> _Work item_:
Each line of the entries, from the first to the line containing "Programs & Services (328, 92)", is to be transcribed exactly as it stands; include no other lines.

> _Records for processing_:
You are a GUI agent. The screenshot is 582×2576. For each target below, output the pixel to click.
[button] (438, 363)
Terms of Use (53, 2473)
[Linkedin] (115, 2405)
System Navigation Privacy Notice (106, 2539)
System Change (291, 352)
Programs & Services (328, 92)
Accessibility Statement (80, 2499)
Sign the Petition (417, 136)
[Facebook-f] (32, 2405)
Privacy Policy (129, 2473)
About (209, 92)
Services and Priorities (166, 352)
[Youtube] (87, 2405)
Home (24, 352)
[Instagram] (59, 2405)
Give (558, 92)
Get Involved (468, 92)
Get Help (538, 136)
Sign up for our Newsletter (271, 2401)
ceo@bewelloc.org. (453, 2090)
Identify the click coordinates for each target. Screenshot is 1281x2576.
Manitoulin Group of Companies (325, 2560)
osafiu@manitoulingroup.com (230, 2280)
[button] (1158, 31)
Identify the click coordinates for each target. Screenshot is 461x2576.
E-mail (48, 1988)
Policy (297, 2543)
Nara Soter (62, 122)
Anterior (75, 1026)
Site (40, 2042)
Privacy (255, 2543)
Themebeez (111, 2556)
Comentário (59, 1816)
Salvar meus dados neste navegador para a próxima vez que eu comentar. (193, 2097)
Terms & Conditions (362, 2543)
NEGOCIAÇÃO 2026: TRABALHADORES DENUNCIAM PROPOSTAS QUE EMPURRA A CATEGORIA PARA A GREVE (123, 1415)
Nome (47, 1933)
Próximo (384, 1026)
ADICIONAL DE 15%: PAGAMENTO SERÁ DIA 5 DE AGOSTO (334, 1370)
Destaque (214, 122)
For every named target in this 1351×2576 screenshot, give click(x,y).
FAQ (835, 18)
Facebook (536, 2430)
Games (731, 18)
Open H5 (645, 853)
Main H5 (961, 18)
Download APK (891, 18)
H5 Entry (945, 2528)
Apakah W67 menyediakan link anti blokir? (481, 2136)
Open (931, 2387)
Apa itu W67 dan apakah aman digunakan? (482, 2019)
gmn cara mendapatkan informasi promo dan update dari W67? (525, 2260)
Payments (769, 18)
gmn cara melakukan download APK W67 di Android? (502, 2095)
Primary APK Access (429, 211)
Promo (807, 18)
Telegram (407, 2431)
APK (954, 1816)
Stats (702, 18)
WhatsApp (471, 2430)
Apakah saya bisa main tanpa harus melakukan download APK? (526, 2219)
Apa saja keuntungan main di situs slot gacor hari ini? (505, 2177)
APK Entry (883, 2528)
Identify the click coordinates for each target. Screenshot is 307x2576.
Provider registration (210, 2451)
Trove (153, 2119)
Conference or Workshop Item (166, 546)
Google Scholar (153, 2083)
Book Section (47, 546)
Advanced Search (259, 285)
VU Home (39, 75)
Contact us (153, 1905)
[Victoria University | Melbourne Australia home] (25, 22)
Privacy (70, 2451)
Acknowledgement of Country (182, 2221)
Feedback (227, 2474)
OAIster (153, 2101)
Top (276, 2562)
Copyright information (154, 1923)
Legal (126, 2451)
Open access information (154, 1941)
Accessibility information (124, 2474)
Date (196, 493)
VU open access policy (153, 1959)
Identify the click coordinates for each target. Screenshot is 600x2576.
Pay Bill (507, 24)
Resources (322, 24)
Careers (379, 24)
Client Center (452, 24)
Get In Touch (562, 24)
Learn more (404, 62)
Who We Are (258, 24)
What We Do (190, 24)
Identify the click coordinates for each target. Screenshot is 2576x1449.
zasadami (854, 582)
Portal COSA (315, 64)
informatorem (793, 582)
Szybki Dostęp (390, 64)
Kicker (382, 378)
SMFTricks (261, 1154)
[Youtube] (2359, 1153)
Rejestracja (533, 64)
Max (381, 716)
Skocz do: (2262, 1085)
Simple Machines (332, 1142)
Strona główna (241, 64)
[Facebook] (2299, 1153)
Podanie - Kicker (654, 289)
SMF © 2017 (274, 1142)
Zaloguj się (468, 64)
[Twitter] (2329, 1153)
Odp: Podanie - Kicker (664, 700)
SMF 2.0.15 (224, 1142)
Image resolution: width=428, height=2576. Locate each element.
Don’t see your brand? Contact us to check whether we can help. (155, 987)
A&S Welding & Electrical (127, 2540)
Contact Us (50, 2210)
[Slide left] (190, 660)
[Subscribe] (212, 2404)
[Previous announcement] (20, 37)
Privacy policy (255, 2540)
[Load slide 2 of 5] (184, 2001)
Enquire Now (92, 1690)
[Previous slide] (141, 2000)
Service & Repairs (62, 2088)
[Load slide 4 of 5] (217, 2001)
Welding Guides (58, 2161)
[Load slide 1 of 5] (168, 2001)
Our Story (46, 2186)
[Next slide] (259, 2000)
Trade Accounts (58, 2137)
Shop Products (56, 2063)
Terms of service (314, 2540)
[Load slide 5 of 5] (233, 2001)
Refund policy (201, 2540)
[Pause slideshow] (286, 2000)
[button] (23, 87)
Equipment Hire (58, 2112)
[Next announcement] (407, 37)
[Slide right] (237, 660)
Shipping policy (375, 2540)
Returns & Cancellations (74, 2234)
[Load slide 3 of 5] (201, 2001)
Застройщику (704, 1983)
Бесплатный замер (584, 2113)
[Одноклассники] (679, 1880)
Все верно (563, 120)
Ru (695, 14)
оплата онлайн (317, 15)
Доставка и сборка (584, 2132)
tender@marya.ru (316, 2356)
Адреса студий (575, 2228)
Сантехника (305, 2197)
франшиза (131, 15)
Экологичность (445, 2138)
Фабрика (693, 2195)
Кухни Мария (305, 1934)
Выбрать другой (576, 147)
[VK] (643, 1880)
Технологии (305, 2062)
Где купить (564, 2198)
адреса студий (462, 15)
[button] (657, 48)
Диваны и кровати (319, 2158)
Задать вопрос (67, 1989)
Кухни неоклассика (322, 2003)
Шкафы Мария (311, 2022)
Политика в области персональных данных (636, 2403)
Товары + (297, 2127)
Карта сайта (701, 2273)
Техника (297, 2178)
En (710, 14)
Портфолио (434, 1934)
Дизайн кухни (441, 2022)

> _Reply_:
You are a GUI agent. The screenshot is 582×2576. For each target below, output the pixel to click.
[button] (438, 363)
Terms of Use (53, 2473)
[Linkedin] (115, 2405)
System Navigation Privacy Notice (106, 2539)
System Change (291, 352)
Programs & Services (328, 92)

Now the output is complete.